For two months, my answer to that question was, "Maybe.--But maybe not." The experiences of past lives did not allay the deep fear that was in me, nor did the fact that they so strongly confirmed the truth of an important part of Rev. Master's (and the Buddha's) Teaching prevent me from having doubts. A few years later I was clearly shown that "All doubt is rooted in self-doubt." There were times during these two crucial months when I doubted Rev. Master, but I was really doubting myself. It was my own version of "the voice that whispers, 'Go back. . . . You cannot do it. You have not been good enough to climb this mountain . . ." (Plate II of How to Grow a Lotus Blossom). In one form or another, this doubt has visited me every time I have been offered the opportunity to go deeper in training.

DATA RECORDS:
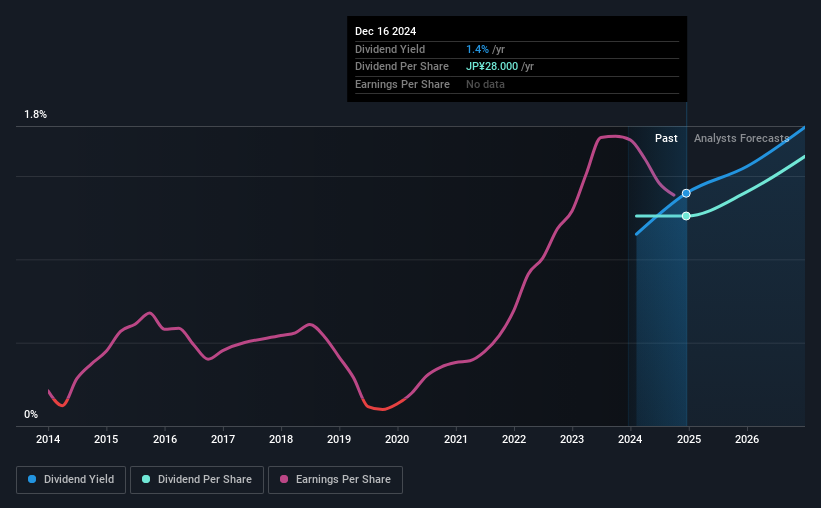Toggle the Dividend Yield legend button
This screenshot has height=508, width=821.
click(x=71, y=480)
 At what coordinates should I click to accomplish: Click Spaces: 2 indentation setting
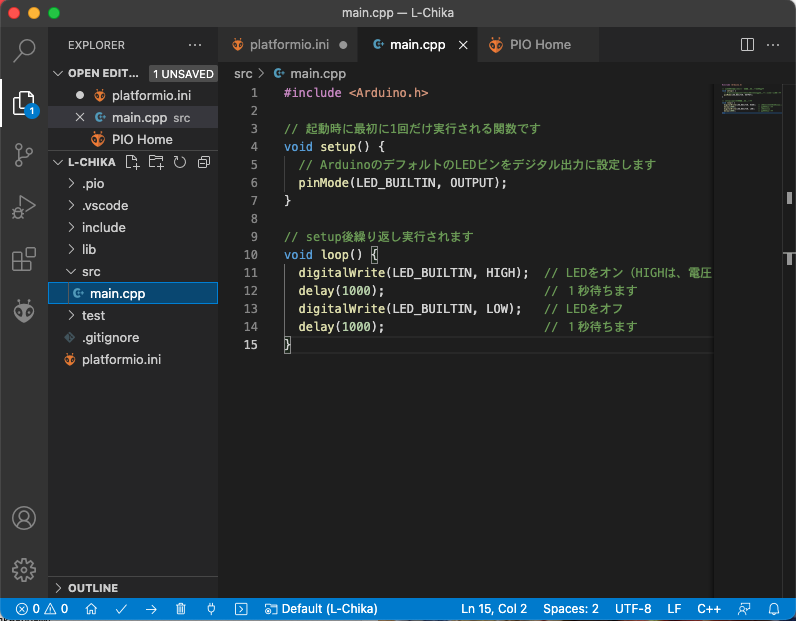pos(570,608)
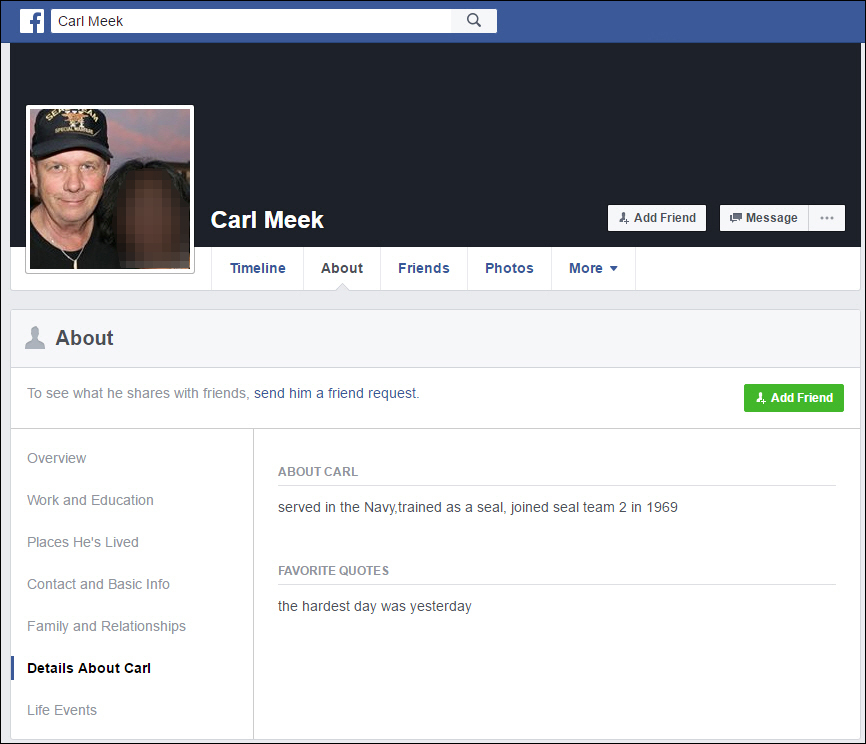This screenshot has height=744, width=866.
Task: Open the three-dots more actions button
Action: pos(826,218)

WORK TO COMPLETE: Please set down the entire passage about doubt word for word. These lines come from a separate source.

ANSWER FOR THIS EXERCISE:
For two months, my answer to that question was, "Maybe.--But maybe not." The experiences of past lives did not allay the deep fear that was in me, nor did the fact that they so strongly confirmed the truth of an important part of Rev. Master's (and the Buddha's) Teaching prevent me from having doubts. A few years later I was clearly shown that "All doubt is rooted in self-doubt." There were times during these two crucial months when I doubted Rev. Master, but I was really doubting myself. It was my own version of "the voice that whispers, 'Go back. . . . You cannot do it. You have not been good enough to climb this mountain . . ." (Plate II of How to Grow a Lotus Blossom). In one form or another, this doubt has visited me every time I have been offered the opportunity to go deeper in training.